Para Schorske, a “crise” fez os historiadores buscarem elementos teóricos nas
ciências sociais e humanidades desistorizadas (e aqui ele deve se referir à linguística, o estruturalismo, a psicanálise e a teoria literária). Entretanto, após vinte anos a História vem recuperando. E nesse cenário de autonomização das
ciências humanas, a história parece estar livre para estabelecer relações
livres com outros campos do saber.
Pitacos safados!
Algo
me chamou bastante atenção no texto de Schorske quando, em tom mais descritivo
do que crítico, ele aponta uma especificidade dos trabalhos dos historiadores
em sua maioria. Os historiadores seriam dependentes
conceituais obrigados ao encontro de outras disciplinas, como a filosofia e
a sociologia. Schorske escreve o seguinte: “podem [os historiadores] utilizarem
do conceito freudiano de narcisismo para explicar o comportamento de um ator
histórico, mas não se sentem na obrigação de provar aquele conceito, muito
menos de aceitar plenamente o sistema psicanalítico que o gerou. Eles não
adotam princípios e conceitos para provar ou mesmo ilustrar sua verdade, e sim
para dar autoridade, força explicativa e sentido às convergências que estão
traçando num processo ou numa configuração” (2001, p. 243).
Carl Schorske (EUA, 1915) |
Concordo
com a carência de criação de conceitos específicos para o estudo de história,
mas isso devia ser uma urgência de primeira ordem a sanar e não uma condição
que devemos aceitar. Pois se outras áreas estão “desistoricizadas” (sem a
história), será que a história não está “desfilosofizada”, “dessociologizada”, ou
qualquer que seja a área da qual utilizemos e fazemos muitas vezes indigência
teórica? Aceitar um conceito simplesmente por este conferir autoridade ou "encantamento ao texto" é abrir
precedente para que as críticas literárias abundem sobre a história – e com toda razão. Se o historiador quer se municiar contra os chamados ataques intratextualistas
(rejeitados por Schorske), então deveria ao menos se dar conta das categorias e
dos conceitos que utiliza, sobretudo, saber que eles não são naturais,
transistóricos, transparentes ou se aplicam a todas as situações que queremos.

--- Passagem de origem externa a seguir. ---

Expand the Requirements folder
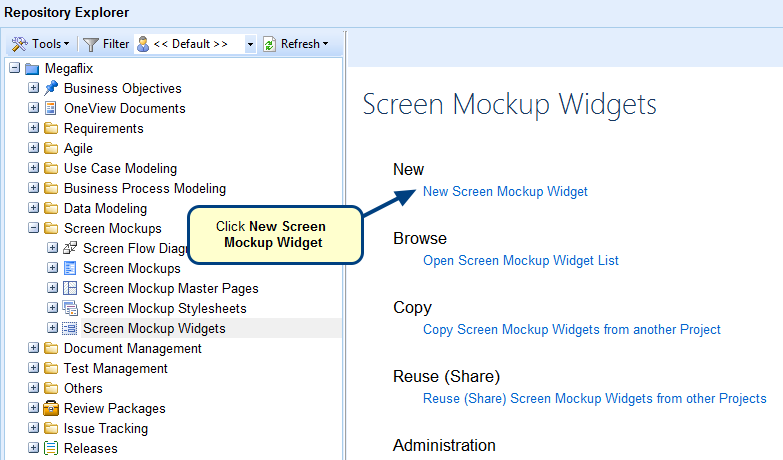 pyautogui.click(x=34, y=128)
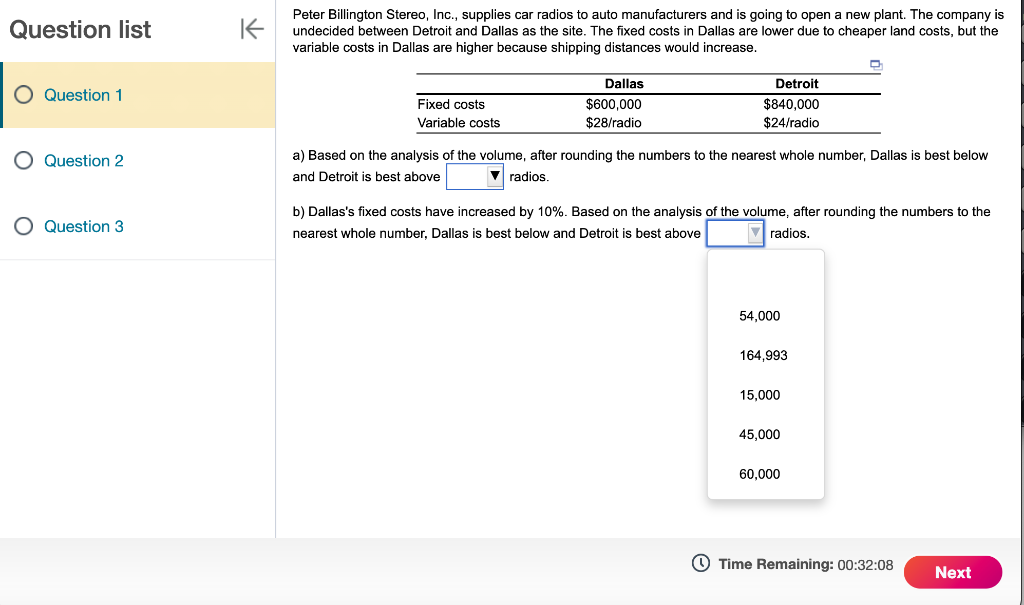Open Question 1 from the list
Screen dimensions: 1024x605
pos(83,95)
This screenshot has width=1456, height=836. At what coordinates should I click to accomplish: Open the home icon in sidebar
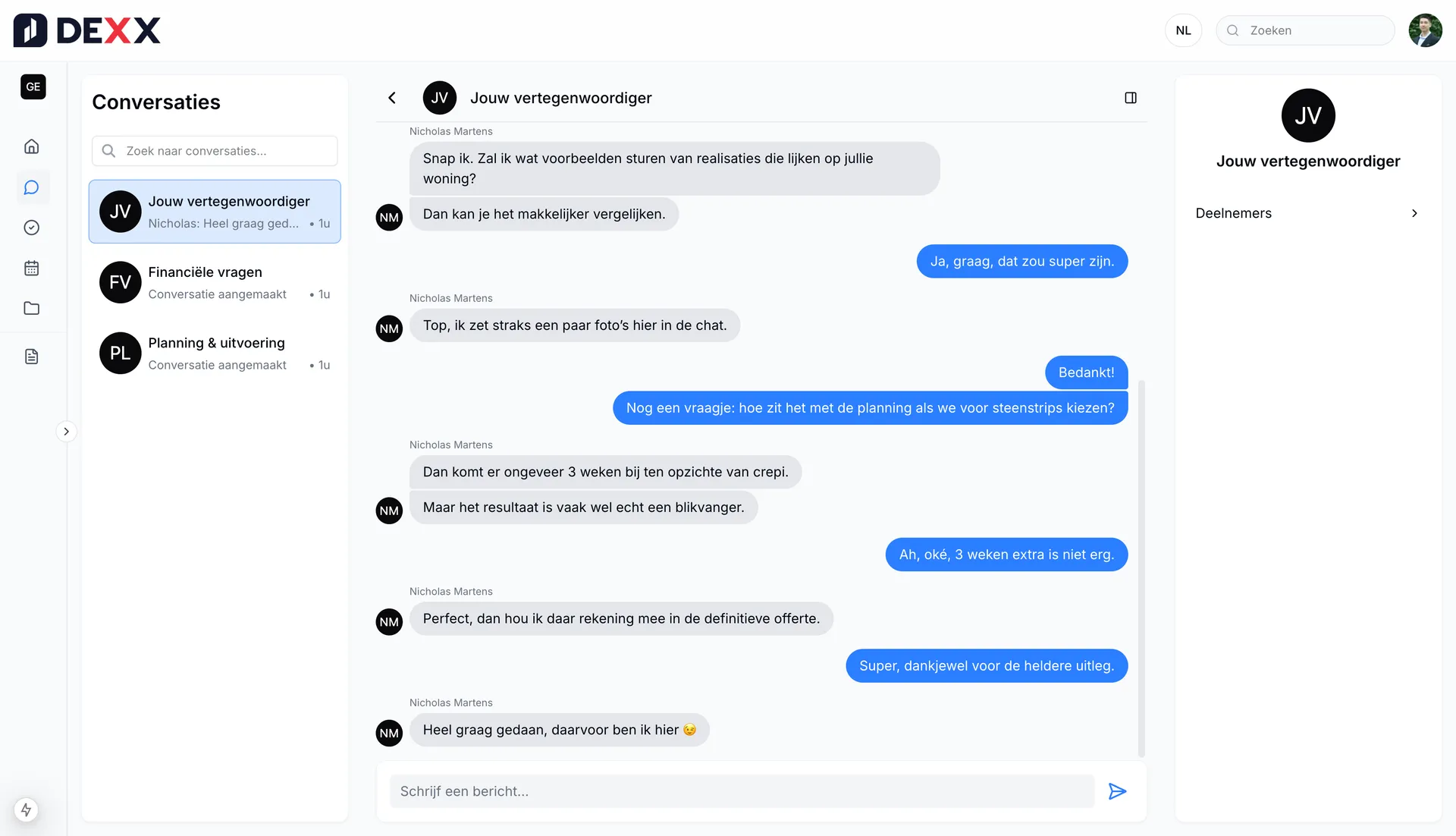tap(32, 146)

Para isso é necessário entender de onde vieram, por quem foram forjados e com
qual propósito de metodologia e pesquisa. Creio que é mais importante obter
essas informações quando se estuda Teoria da História do que saber que
acontecimentos políticos, sociais e culturais motivaram alguém a escrever algo. Por outro lado, para não cairmos nos extremos, podemos fazer as duas coisas – uma análise
contextualista e uma crítica intratextualista.
Não
se trata de recusar as ferramentas teóricas e os conceitos fabricados por
autores de outras áreas, porém compreender o funcionamento, por exemplo, de “narcisismo”,
da noção “base e superestrutura”, de “prática discursiva”, de “representação”,
dentro dos sistemas teóricos nos quais estes foram concebidos e onde estes possuem
coerência e sentido específicos. Desta maneira, o tráfico de conceitos se torna
legítimo e honesto quando o
historiador explica de que maneira pretende utilizá-lo, sua releitura e
apropriação do conceito, bem como os limites deste em relação à particularidade do seu
trabalho/pesquisa. Esse exercício evitaria confusões e também acusações de que
a história seria uma ciência capenga e oportunista que se apóia em outras
áreas somente até o ponto em que lhe satisfaz.
Referências:
BENTIVOGLIO,
Júlio. Cultura política e historiografia alemã no século XIX. Revista de Teoria da História –
Goiânia: UFG, ano 1, nº 3, p. 20-58, junho, 2010.
HUNT,
Lynn. Apresentação: história, cultura e texto. In:______. (Org.). A nova história cultural. São Paulo:
Martins Fontes, 1992, p. 01-32.
SCHORSKE,
Carl. Posfácio: a história e o estudo da cultura. In:______. Pensando com a história: indagações na
passagem para o modernismo. São Paulo: Companhia das Letras, 2000, p. 241-255.